"Sin embargo, «monoparental» no deriva de «padre» sino de «pariente»,
en el sentido de «progenitor». De otro modo, la expresión
sería «monopaternal». En segundo lugar, la inmensa mayoría
de las familias «biparentales» (en las que está presente
un padre y una madre) son «monomarentales» (es decir, que
sólo tienen una madre)."
Pienso en primer lugar en cuando se legalizó el divorcio en Irlanda, donde se creía que el principal impedimento era de tipo religioso cuando en realidad era debido al sistema de transmisión patrimonial de las tierras. Es decir, un país de base aún bastante rural, podía ver temblar sus fundamentos si las tierras se dividían o pasaban por todos los lances que se me ocurren ante una separación de bienes con hijos por medio. También pienso en las bases del Derecho Romano, donde la institución del pater familias aseguraba situaciones tan anómalas o absurdas como que uno podía ser considerado padre incluso aunque falleciera tres años antes del nacimiento de su hijo, mientras que lo de ser madre estaba casi siempre en entredicho o, por ser más exactos, merecía otra consideración. Evidentemente, entre el derecho que rige en Irlanda y los albores de Europa hay mucho que contar. Pero tanto si sumamos como si restamos, tanto si nos remontamos al modelo hutu como si nos inspiramos en otros menos exóticos, pensamos que una familia, nuclear o extensa, es algo que existe en todas las sociedades humanas. Lo de la señora del principio también se conoce en ámbitos de la Antropología cultural como unidad doméstica matrifocal.

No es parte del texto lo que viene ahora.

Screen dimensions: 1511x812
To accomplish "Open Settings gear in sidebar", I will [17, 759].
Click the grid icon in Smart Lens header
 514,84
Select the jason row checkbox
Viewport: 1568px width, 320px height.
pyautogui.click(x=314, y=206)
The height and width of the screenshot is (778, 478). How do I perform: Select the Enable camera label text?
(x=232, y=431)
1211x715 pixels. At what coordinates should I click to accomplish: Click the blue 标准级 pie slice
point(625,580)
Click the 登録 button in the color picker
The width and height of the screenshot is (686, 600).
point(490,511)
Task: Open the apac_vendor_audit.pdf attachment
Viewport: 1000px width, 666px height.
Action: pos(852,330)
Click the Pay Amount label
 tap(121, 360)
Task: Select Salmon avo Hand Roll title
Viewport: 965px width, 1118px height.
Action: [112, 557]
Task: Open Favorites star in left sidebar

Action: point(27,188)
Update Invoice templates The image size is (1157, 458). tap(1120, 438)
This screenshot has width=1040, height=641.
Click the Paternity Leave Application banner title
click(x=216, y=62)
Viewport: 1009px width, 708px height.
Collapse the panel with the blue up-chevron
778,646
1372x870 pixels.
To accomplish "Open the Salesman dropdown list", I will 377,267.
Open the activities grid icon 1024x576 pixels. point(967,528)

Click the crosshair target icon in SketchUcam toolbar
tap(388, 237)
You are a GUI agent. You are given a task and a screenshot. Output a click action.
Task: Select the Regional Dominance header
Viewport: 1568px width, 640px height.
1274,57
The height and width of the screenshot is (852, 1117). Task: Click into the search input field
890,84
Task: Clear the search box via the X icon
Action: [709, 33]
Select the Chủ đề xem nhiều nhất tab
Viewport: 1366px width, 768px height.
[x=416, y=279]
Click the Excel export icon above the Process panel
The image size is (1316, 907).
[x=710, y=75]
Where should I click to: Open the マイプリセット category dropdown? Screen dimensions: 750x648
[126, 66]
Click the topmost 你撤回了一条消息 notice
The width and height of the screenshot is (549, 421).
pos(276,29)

A lo que quiero llegar, y les voy a evitar cualquier merodeo, es al hecho de que en una familia -sea una unidad doméstica matrifocal al estilo de la película aquella titulada "Mi hija Hildegart" (Fernando Fernán Gómez, 1977), sea una comuna, sea polígama, monógama o lo que sea- siempre hay una relación de poder. Y algunas veces ya sabemos que una relación de poder puede llegar a ser incompatible con la dignidad de las personas.
En las unidades de urgencias de los hospitales y en los juzgados de guardia ven todo lo que da de sí la dignidad de las personas y las relaciones de poder. Y ya no me refiero al maltrato llamado de género, físico o psíquico. Me refiero a cosas como que a uno de los cónyuges el otro le revuelva los cajones o el disco duro o que se meta incluso en sus cuentas en internet para fisgonear qué hay y qué no hay. He sabido de dos casos, en matrimonios de lo más normal, que aparentemente llevan una vida que desde fuera se considera ordenada y sin nada fuera de lo corriente o de la media. El primer caso me lo comentó la parte contratante femenina de un matrimonio cuyo nivel cultural podemos considerar medio-alto, de profesores universitarios. En aquel entonces me pareció deleznable. Y mido mis palabras. La confidencia me incomodó en su mayor medida por cuanto era, como suele ocurrir, un desahogo. Siguen felizmente juntos. El segundo caso lo descubrí yo, hace unos días. Por lo tanto vi invadir mi propia intimidad y, por razones que no sé si hace falta explicar, decidí hacer mutis y alejarme. En cualquier caso, a estas alturas ya he llegado a la conclusión de que ocurren dentro del matrimonio cuestiones de sexo, mentiras y cintas de vídeo que no pueden ser valoradas así como así desde fuera. Y, como decía una amiga mía, "las mujeres tenemos dos ocasiones de hacer el ridículo, cuando nos enamoramos y cuando somos madres". La frase sirve para los hombres también, para las unidades domésticas monomaternales y para cualquier tipo de pareja. Quien no haya hecho el ridículo alguna vez que tire la primera piedra.
Las relaciones amorosas o matrimoniales son tan contradictorias como lo son otras relaciones de poder y una nunca sabe quien "manda", como si se tratara de monstruos bifrontes.